The Question of What Will Emerge Is Left Open – Motherwell, Rosenberg



This is a magazine of artists and writers who ‘practice’ in their work their own experience without seeking to transcend it in academic, group or political formulas.

Such practice implies the belief that through conversion of energy something valid may come out, whatever the situation one is forced to begin with.

The question of what will emerge is left open. One functions in an attitude of expectancy. As Juan Gris said: ‘You are lost the instant vou know what the result will be.’

Naturally the deadly political situation exerts an enormous pressure.

The temptation is to conclude that organized social thinking is ‘more serious 1 than the act that sets free in contemporary experience forms which that experience has made possible.

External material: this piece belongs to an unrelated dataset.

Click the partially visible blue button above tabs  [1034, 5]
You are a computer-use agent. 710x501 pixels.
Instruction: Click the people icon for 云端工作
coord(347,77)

One who yields to this temptation makes a choice among various theories of manipulating the known elements of the so-called objective state of affairs. Once the political choice has been made, art and literature ought of course be given up.

Whoever genuinely believes he knows how to save humanity from catastrophe has a job before him which is certainly not a part-time one.

Political commitment in our times means logically – no art, no literature. A great many people, however, find it possible to hang around in the space between art and political action.

If one is to continue to paint or write as the political trap seems to close upon him he must perhaps have the extremest faith in sheer possibility.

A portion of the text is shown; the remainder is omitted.